Strategic realignment of our company from an R&D-focused to a commercially focused company. Restructuring charges related to our restructuring include employee termination benefits, idle-use expenses and asset impairment due to redundant assets.
And lastly, the settlement of debt -- of our debt with Merck. In December 2012, we reached an agreement with Merck to settle our debt obligation. Under the terms of the settlement agreement, we will pay Merck $20 million on or before March 31 to settle our outstanding debt of $50 million, plus accrued interest of $2 million owed to Merck. The settlement between us and Merck will terminate the credit facility, and upon payment of the $20 million settlement amount, we'll release and discharge the collateral security taken in respect of the advances under the line of credit. We paid $7 million of the $20 million settlement amount to Merck during 2012, which settles $17.5 million of the original outstanding debt obligation. And as a result on that settlement, $11.2 million gain was recorded.
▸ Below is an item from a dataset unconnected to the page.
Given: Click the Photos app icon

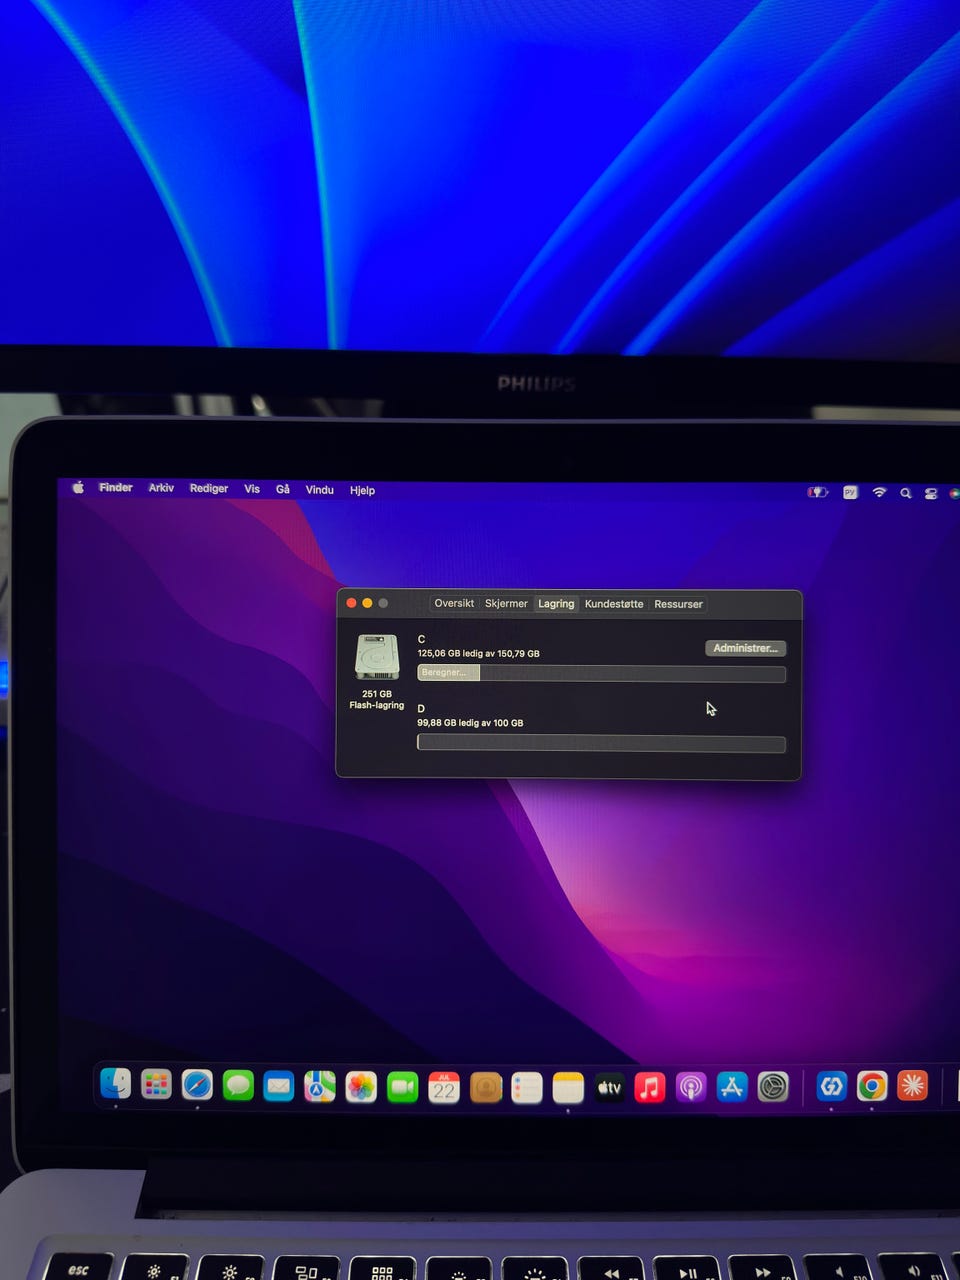Looking at the screenshot, I should (x=361, y=1086).
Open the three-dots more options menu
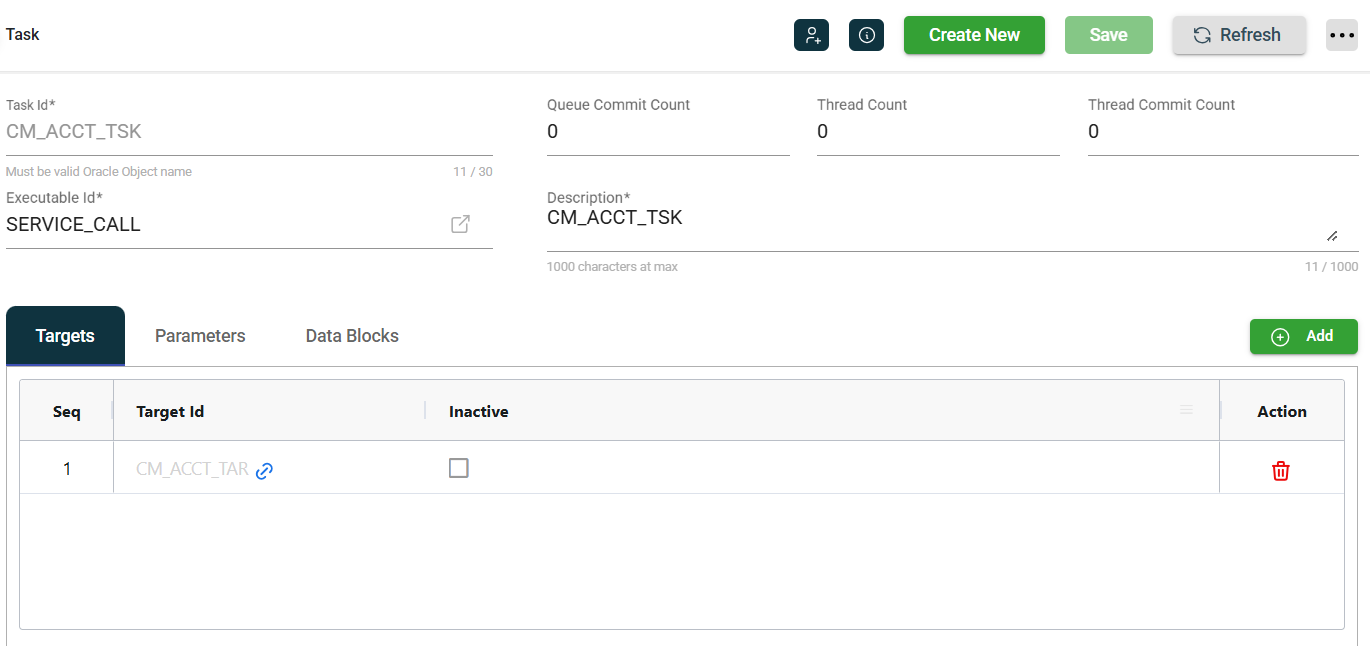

Subsequent to yearend, the settlement agreement was further amended, which allowed us to pay the remaining balance of the settlement amount. On March 1, 2013, the company paid the remaining $13 million of the debt settlement amount to Merck, resulting in an additional gain on debt settlement of $20.8 million. With this final payment, all outstanding debt obligations are extinguished and Merck has released and discharged the collateral security taken in respect of the advances under the line of credit.